松井氏は東区出身。広島市立基町高校、京都大法学部卒。76年に旧労働省に入省し、厚生労働省官房総括審議官(国際担当)などを歴任。08年7月から中労委事務局長を務め、10日付で辞職した。
松井氏は母親が被爆者という。「先輩諸氏が被爆都市を復興、発展させてきた。より発展させる努力は惜しまない。広島市を力強い存在にするために、私の人生をかけたい」と語った。
「広島市をどうしたいか、グランドデザインをみんなで考えることを根付かせたい。自分がまず決めるのは控える」と基本姿勢を強調。ヒロシマ五輪には「五輪自体はいいことだと思うが、さまざまな意見があると聞いている。自分の判断は白紙」と語り、旧広島市民球場は「街全体をどうするかという問題の中で議論する」、広島西飛行場の市営化は「重要なインフラだが、財政状況を見てから」と語った。
自民党県連は8日の役員会で、松井氏への出馬要請を全会一致で承認。岸田文雄会長が9日に正式に要請し、松井氏は応じる意向を示していた。【寺岡俊、矢追健介】
市長選の投開票日まで2カ月となり、候補者擁立で自民党県連が先手を打った。自民党は過去3回の市長選で推薦候補が秋葉市長に敗れた。前回市長選は、一部の市議が大原邦夫氏(61)の支援に回り、推薦候補の得票は大原氏を下回る惨敗を喫した。保守分裂選挙のあおりなどで市議会は6会派に分裂するが、今回は「一致結束して臨む」という方針を早々と確認。1月下旬、県連が松井氏に出馬を打診した後には、市議団が上京して松井氏に面会し、「一枚岩」を演出した。

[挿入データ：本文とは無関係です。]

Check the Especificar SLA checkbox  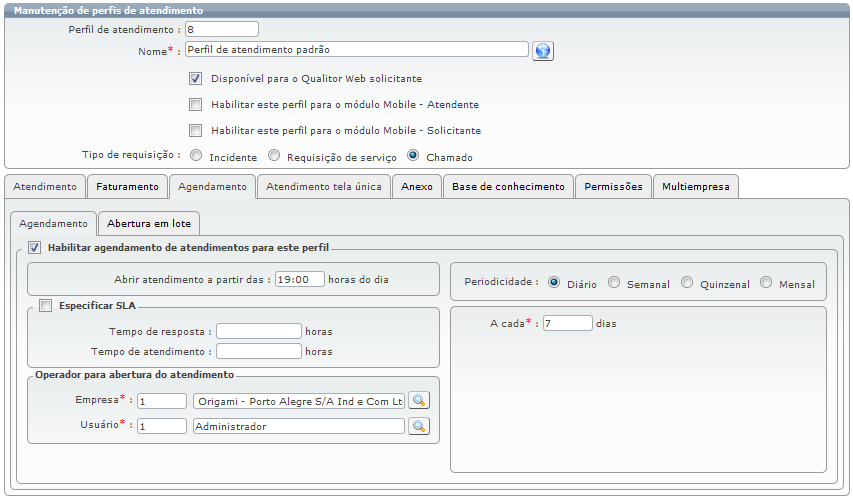45,306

中央官僚として国政の与野党が激しく対立する場面を見てきた松井氏は「党派を超えた幅広い支援を求めたい」と語る。同党県連も、その意向に配慮した支援態勢を検討する。旧労働省出身の松井氏は労働界ともパイプがあり、出馬要請に応じるに当たっては、連合の古賀伸明会長にあいさつをしたという。
連合広島が支援する民主党県連は、国政与党として初めて臨む統一地方選。市長選の対応は連合広島と共に選考作業を進めているが、過去に実質支援した秋葉市長の4選出馬を前提にしていたため、出遅れ感は否めない。幹部は「松井氏は自民の色が付きすぎ」と相乗りには否定的な見解を示す。

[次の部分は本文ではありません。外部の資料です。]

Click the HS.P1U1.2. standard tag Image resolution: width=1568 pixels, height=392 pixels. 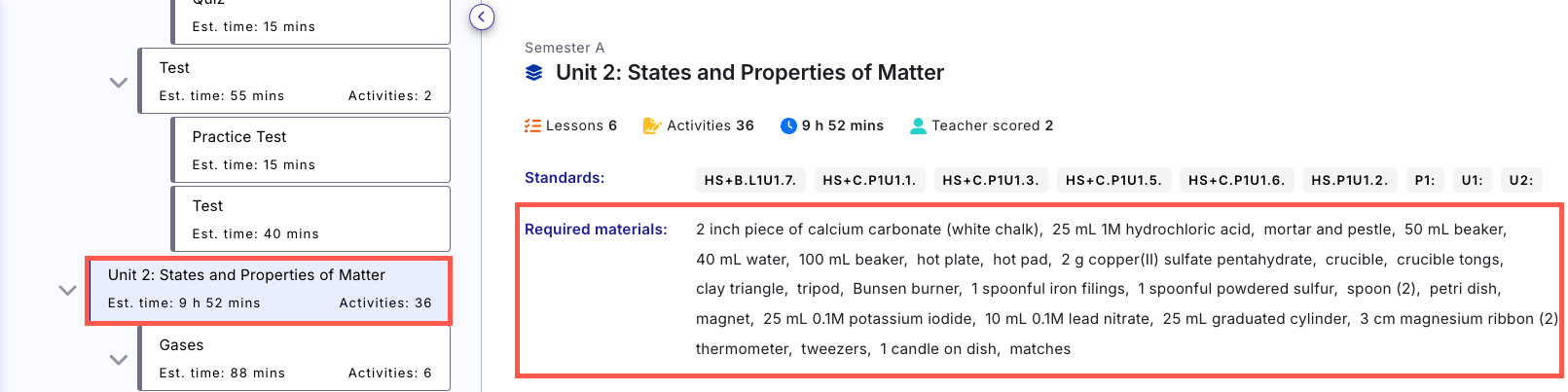point(1350,180)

動向が注視されるのは、豊田麻子副市長(44)。三谷光男・民主党県連代表が水面下で接触した際には、豊田氏は「副市長の職務に専念したい」と返答。しかし、男女共同参画に取り組む市民グループが今月7日、豊田氏に立候補を要請すると、「真摯(しんし)に受け止めたい」と答えた。10日には秋葉市長に近い市議が「2月議会が近い」として決断を促した。この市議は「前向きな返事だった」と語った。

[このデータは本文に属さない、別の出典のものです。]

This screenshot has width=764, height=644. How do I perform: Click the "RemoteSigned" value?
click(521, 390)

2大政党の間で第3極の存在感を高めようと、みんなの党は企業経営者を推薦候補として擁立する方針を決めている。
過去2回は候補を立てなかった共産党は、市民団体と連携し、擁立を検討中。
市議会では民主系市議と会派を組む社民党は、連合広島と協調する方針。
昨夏の参院選比例代表で、広島市内で6万5000票近くを集めた公明党の動向も注目される。
市長選には、松井氏と、再挑戦を目指す元市議の大原氏のほか、市民団体代表、呉羽山人氏(60)▽市議、桑田恭子氏(49)▽建築コンサルタント、田中正之氏(51)が、それぞれ無所属で出馬を表明している。